1

368 29 2
                                    

Her insanın bir dönüm noktası vardır değil mi? Kiminin sevdiğinden ayrılmak kiminin işinden ayrılmak...
Hayat bazen mükemmel denebilelecek şekilde ilerlerdi. Bazen de 'boka sardı' deyimiyle berbat giderdi.
Dönüm noktası işte bu zamanlarda ortaya çıkardı.

İlk başlarda her şey mükemmeldi. Boksördü. Hem de olduğu yerin en iyisi olan bir boksör.

İyi olmak için hep çalıştı. Gece gündüz çalıştı. Bu günlere gelmek kolay olmadı ama başardı.

Gittiği her maçı kazandı. Koçunun yüzünü astırmadı. Hep gurur duydurttu. Bu camianın aranan kişisiydi o. Jeon jungkook.

İşte bu zamanlarda her şey  mükemmel gidiyordu.
Ama her kuşun yükselişi ne kadar çabuk olursa yere çakılışı da o kadar çabuk olurdu.
Kuş yere çakılmıştı.

Genç adam motorsiklete binmiş 3 sokak ötedeki pizza siparişini götürüyordu.

Sokaklarda tek tük insan vardı. Herkes kendi halindeydi.
Motorsikleti son gaz sürüp sparişi vereceği yere geldi.
Merdivenler sanki fazla mı dikti?

Yavaş yavaş çıktı merdivenlerden duvarları yeşil olan küçük bahçeli şirin bir evdi.
Pencereleri ise tahtalarla kapatılmıştı. Acaba yeni mi taşınılmıştı?

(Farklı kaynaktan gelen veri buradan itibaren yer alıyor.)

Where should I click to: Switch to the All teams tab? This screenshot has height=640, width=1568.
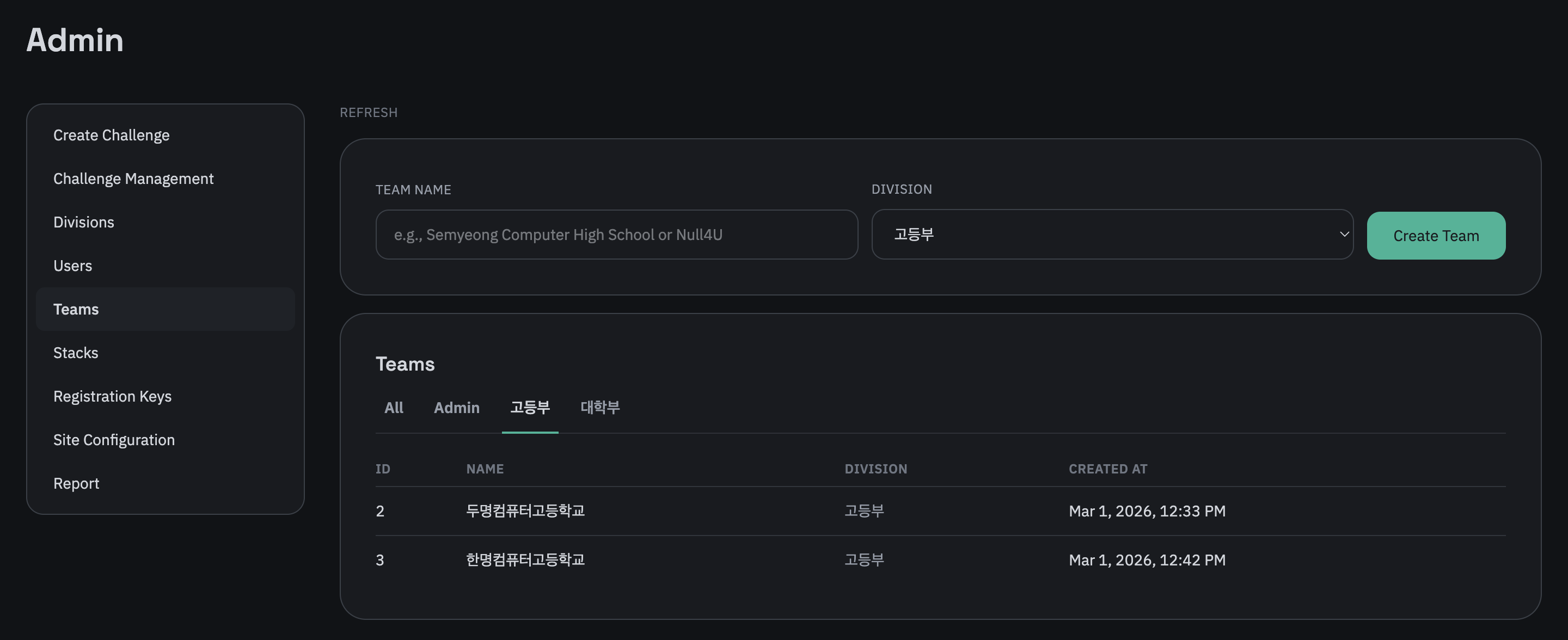click(x=394, y=408)
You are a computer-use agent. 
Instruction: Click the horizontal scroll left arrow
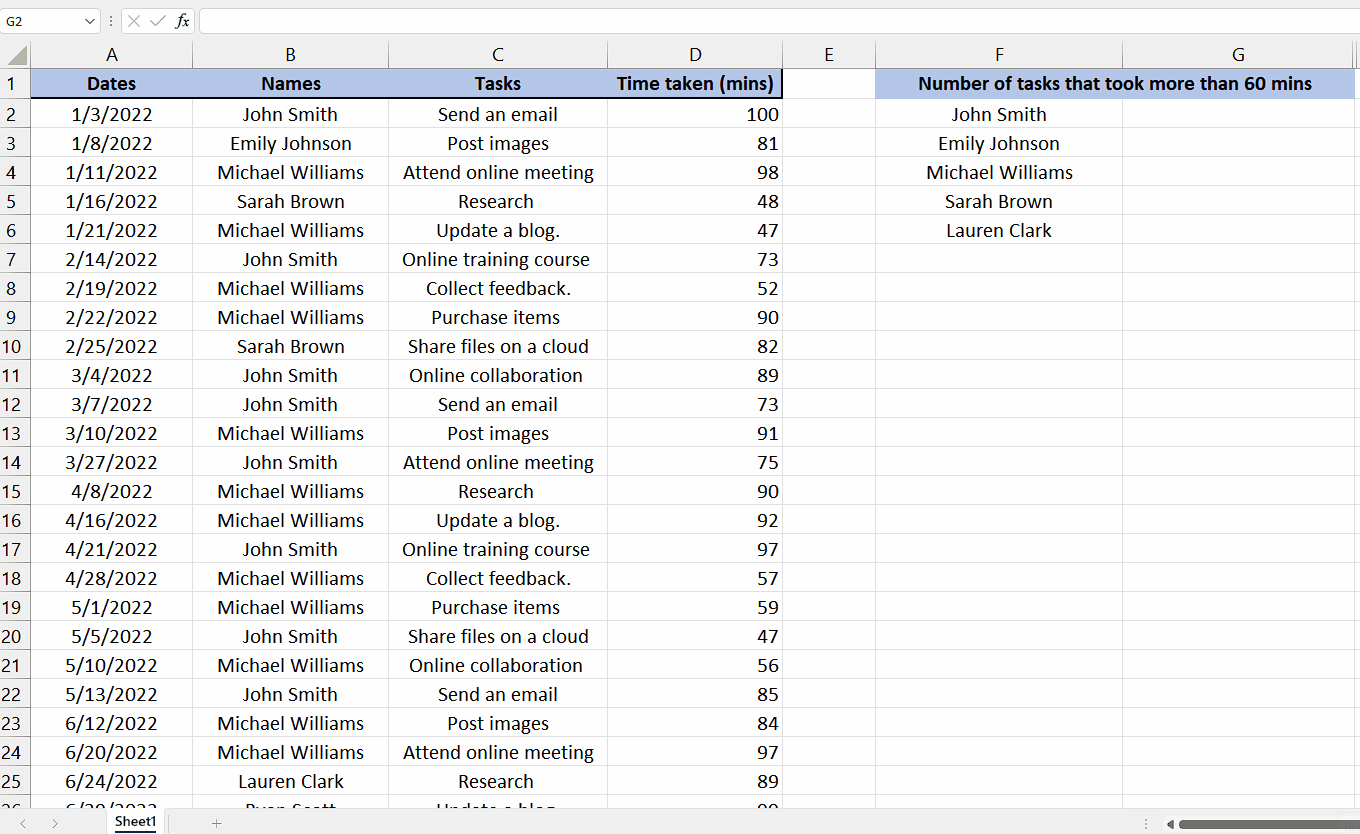(x=1170, y=824)
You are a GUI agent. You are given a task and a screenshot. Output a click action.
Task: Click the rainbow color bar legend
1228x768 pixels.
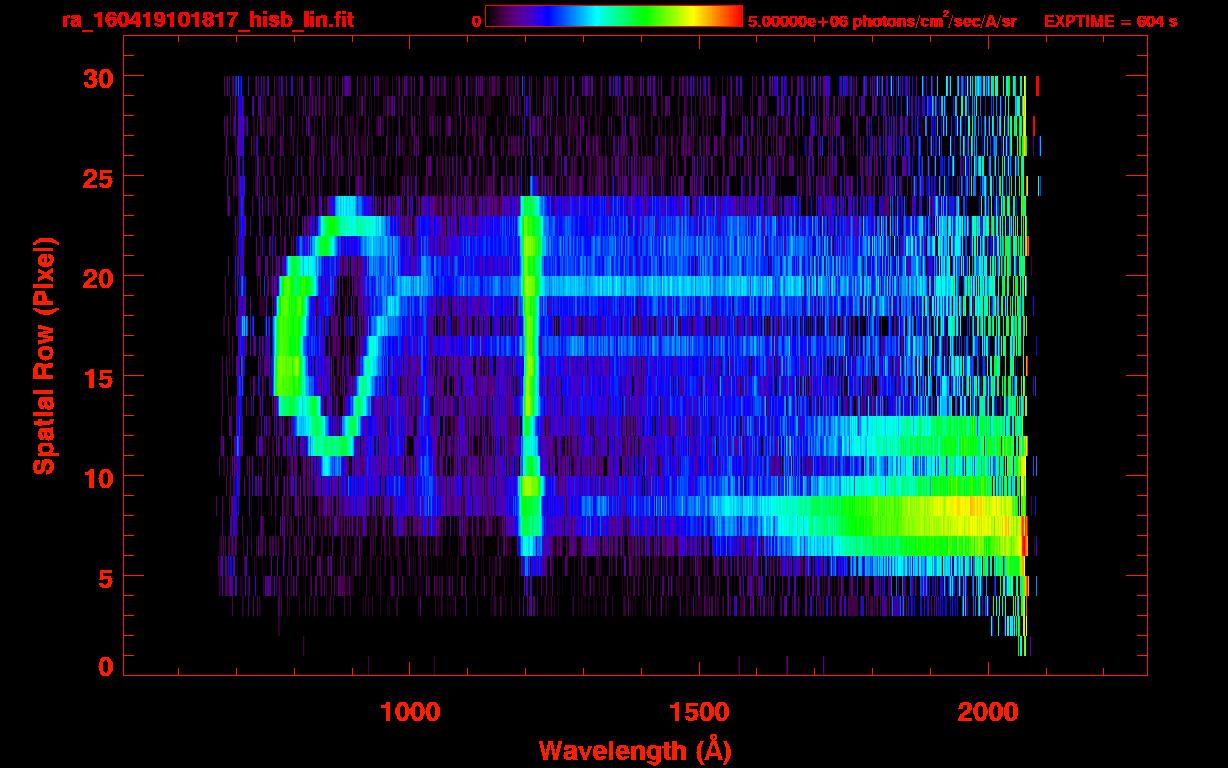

Yavaşça kahverengi kapıyı tıklattı.
1. vuruşunda kimseden ses seda çıkmadı. 2. Kez vurdu. Yine kimse çıkmamıştı.
3 , 4 ve 5. Yine çıkan olmamıştı.

Geri dönüp merdivenlerden inerken

"Madem sparişi veriyorsun çıkta al! Ne diye onca yolu geldim ki ben!"
Diye söylendi.

Bir tane daha ek iş bulsa iyi olurdu. Gece yapabileceği iş.

Merdivenlerin sonuna geldiğinde kapı gürültüyle açıldı ve bir kız bağırdı.

"Afedersiniz! Spariş benim!"

Sabır dileyerek arkasını döndü jungkook.
Karşısında sarı saçları ve koyu gözleriyle bir kız duruyordu.
Tahmini 20'li yaşların başındaydı.

Merdivende öylece dururken kızın kendisine değilde arkasındaki ağaca baktığını farketti.

Ne garip bir kızdı bu?

Aslında güzeldi. Hatta fazlasıyla güzeldi.
Kızın mırıldanmasıyla kendine geldi.

"Gitti galiba. Tüh canım da çok çekmişti. Karşı komşuyu da boşuna rahatsız ettim."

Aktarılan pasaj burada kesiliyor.